À bien des égards, les conséquences sont effrayantes. “ Il y a dix ans, expliquait récemment un gardien d’un pénitencier américain, lorsqu’il arrivait ici des gamins de la rue, je pouvais parler avec eux du bien et du mal. Mais ceux qui arrivent aujourd’hui me regardent comme si je parlais chinois. ”

Où se tourner ?

Nous ne pouvons pas compter sur les Églises pour nous guider. Au lieu de défendre les principes justes, comme Jésus et ses disciples au Ier siècle, elles n’ont fait qu’un avec le monde et ses calamités. Un éditorialiste a demandé : “ A-​t-​on jamais vu une guerre où chaque camp n’affirmait pas avoir Dieu avec lui ? ” Voilà des années, parlant de la défense des normes morales de Dieu, un ecclésiastique new-yorkais a ironisé en ces termes : “ L’Église est la seule organisation au monde dont les conditions d’admission sont moins sévères que celles qu’on doit respecter pour monter dans un bus. ”

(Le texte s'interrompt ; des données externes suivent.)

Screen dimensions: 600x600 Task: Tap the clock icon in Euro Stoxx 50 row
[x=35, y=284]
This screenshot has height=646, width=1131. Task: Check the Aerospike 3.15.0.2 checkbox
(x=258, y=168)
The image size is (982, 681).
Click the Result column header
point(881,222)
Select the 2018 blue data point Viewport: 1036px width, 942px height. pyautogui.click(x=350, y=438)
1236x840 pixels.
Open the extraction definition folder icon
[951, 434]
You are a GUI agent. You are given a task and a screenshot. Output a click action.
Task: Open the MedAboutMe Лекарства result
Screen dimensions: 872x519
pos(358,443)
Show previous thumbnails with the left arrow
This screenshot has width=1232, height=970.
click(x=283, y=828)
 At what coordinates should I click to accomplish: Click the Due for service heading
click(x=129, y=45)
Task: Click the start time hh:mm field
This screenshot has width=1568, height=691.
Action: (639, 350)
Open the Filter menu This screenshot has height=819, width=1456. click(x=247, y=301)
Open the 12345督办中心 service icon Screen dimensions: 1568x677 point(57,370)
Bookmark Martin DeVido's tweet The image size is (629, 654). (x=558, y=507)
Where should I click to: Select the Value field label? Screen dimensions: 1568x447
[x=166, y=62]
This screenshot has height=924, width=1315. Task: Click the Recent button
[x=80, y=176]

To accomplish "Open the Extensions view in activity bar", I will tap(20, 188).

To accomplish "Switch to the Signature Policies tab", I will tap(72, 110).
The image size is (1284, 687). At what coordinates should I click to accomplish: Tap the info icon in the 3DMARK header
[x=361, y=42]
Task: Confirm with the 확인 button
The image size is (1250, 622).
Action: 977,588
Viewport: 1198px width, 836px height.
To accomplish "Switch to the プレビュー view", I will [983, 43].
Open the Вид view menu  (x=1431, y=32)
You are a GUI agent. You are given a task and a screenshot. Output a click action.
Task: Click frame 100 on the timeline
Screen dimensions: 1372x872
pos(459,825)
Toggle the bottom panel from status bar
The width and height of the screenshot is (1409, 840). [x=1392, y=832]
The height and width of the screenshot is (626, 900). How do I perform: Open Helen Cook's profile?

Manifestement, le déclin brutal de la moralité du monde actuel appelle impérativement une action. Mais laquelle ? Quel changement est nécessaire ? Qui peut l’apporter, et comment ?

[Note]

^ § 4 H. G. Wells, Esquisse de l’histoire universelle, traduction É. Guyot, Paris, Payot, 1948, p. 487.

[Entrefilet, page 5]

“ La boucherie de la Première Guerre mondiale [1914-​1918] a totalement piétiné la valeur de la vie humaine. ”

[Encadré, page 6]

VERTUS OU VALEURS ?

Autrefois, la vertu était bien définie. Soit on était honnête, fidèle, chaste et honorable, soit on ne l’était pas. Aujourd’hui, “ valeurs ” a remplacé “ vertus ”. Mais cela pose un problème, comme l’observe l’historienne Gertrude Himmelfarb dans La démoralisation de la société (angl.) : “ On ne peut pas dire des vertus ce qu’on peut dire des valeurs, [...] que chacun a le droit d’avoir les siennes. ”

L’historienne note que les valeurs “ peuvent être des croyances, des opinions, des dispositions, des sentiments, des habitudes, des conventions, des préférences, des préjugés, des excentricités même, bref tout ce à quoi tient un individu, un groupe ou une société, à quelque époque et pour quelque raison que ce soit ”. Dans la société libéralisée actuelle, on se croit autorisé à choisir ses valeurs, comme on choisirait ses provisions dans un supermarché. Mais, dans ces conditions, qu’advient-​il de la vraie vertu et de la vraie moralité ?

[Illustration, pages 6, 7]

Il est de plus en plus facile de se procurer des divertissements malsains.